- **Required work**:
(1) Decide whether each statement agrees with the passage on PBEST, answering yes or no and quoting the deciding words: (a) PBEST vows to help expose and prosecute offenders; (b) PBEST was formed solely by government officials; (c) Victor Andres Manhit is PBEST's lead convenor.
(2) Extend the passage on PBEST beyond its last sentence, keeping its style.
** start of Quoted text **
The business sector is, apparently, sick and tired of being made the de facto whipping boy of both authentic and pseudo-activists whenever environmental issues crop up in the national debate sphere.
Because of this, some policy experts from the academe, business and government have moved to the forefront of an advocacy campaign for development programs that will help protect the environment while simultaneously giving industries a chance to develop the country.
Called the Philippine Business for Environmental Stewardship (PBEST), its leaders aim to pursue their advocacy by monitoring the implementation of existing environmental policies and regulations, along with the compliance of regulated industries with these rules. (To help boost its credibility, the group vows to help expose and prosecute offenders, it says.)
PBEST’s stable of industry experts were schooled by the country’s top universities like the University of the Philippines, De La Salle University and the Ateneo de Manila University, and their main thrust is to promote “eco-friendly” corporate social responsibility initiatives.
The group’s members also want the public to start viewing big business in a different light when it comes to environmental issues, especially since large corporations have, in the past, allowed the environmentalists to take control of the national debate.
“We are committed to actively promoting sound developmental policies and advocating right governance that will ensure responsible stewardship of the environment as a requisite in the operations of all Philippine industries,” said PBEST lead convenor Victor Andres Manhit.
** end of Quoted text **
** start of Data listing **
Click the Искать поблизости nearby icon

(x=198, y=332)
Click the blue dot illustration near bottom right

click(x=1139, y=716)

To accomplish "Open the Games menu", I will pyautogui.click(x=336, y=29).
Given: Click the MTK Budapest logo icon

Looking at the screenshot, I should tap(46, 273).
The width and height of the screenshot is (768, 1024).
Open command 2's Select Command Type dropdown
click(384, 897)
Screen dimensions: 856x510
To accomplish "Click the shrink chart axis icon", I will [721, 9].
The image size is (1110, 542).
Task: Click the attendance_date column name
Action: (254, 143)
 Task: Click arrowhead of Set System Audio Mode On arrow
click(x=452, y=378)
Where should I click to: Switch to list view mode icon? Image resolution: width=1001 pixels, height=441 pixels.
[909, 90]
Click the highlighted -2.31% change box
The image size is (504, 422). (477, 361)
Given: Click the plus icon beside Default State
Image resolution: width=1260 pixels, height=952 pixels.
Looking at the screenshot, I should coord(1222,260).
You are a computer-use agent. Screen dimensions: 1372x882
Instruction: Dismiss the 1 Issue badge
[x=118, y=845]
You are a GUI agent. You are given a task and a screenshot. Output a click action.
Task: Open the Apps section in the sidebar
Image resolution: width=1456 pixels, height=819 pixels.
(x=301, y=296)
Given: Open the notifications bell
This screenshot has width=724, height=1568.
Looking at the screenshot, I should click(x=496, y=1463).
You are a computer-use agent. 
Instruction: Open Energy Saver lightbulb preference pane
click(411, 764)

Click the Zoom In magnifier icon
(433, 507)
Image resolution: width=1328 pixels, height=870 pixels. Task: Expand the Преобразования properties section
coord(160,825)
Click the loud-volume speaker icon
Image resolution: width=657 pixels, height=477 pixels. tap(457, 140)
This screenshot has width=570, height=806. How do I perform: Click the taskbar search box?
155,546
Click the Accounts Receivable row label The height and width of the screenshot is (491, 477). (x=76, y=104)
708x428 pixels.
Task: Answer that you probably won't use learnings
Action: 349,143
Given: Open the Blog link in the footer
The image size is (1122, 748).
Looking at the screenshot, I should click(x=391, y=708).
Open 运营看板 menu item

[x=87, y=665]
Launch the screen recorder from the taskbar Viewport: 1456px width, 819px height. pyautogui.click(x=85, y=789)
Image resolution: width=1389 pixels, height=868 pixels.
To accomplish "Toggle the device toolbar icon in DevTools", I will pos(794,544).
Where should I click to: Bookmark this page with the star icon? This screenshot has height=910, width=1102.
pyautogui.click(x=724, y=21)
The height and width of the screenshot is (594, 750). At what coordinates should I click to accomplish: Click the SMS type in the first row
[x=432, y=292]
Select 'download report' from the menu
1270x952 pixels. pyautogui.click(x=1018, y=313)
** end of Data listing **
- **The replies**:
(1)
(a) Yes: "the group vows to help expose and prosecute offenders"
(b) No: "some policy experts from the academe, business and government"
(c) Yes: "said PBEST lead convenor Victor Andres Manhit"

(2)
Manhit is the former head of the DLSU political science department and a fellow at the Foundation for Economic Freedom. He has served as undersecretary at the Department of Education and deputy secretary at the Philippine Senate.
Other PBEST convenors are Carlos Primo David, a faculty member at the UP National Institute of Geological Sciences who obtained his Ph.D. in Environmental Science and Geology at Stanford University; and Lysander Castillo, a legal consultant at the Department of Agrarian Reform (DAR) who had served as lawyer for Upholding Life and Nature Inc. (Ulan) after finishing his law degree at ADMU.
“Our attitude about the environment is more developmental and not hardline,” David said. “There is no one solution or approach to the whole country as every location has different physical, geological, socio-cultural and even political situation.”
Unlike the normal shrill debate the public has become accustomed to, PBEST “aims to actively participate in intelligent, facts-based and scientific discussions that will result in good policy reforms meant to encourage responsible stewardship of the environment.”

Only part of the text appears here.